TASK PROMPT:
When the line with "Where should I" appears below, start repeating lines exactly, and keep going through the line with "You are a computer-use"; add nothing outside that span.
━━ INFORMATION SUPPLIED ━━
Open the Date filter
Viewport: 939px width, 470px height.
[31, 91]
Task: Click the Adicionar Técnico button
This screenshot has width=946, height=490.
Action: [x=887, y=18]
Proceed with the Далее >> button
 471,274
━━━
━━ INFORMATION SUPPLIED ━━
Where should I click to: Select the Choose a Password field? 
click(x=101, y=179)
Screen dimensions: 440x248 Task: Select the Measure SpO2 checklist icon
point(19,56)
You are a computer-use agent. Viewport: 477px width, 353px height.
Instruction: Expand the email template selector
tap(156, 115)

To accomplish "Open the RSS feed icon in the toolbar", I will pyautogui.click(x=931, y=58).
━━━
TASK SOLUTION:
Where should I click to: Select the Choose a Password field? 
click(x=101, y=179)
Screen dimensions: 440x248 Task: Select the Measure SpO2 checklist icon
point(19,56)
You are a computer-use agent. Viewport: 477px width, 353px height.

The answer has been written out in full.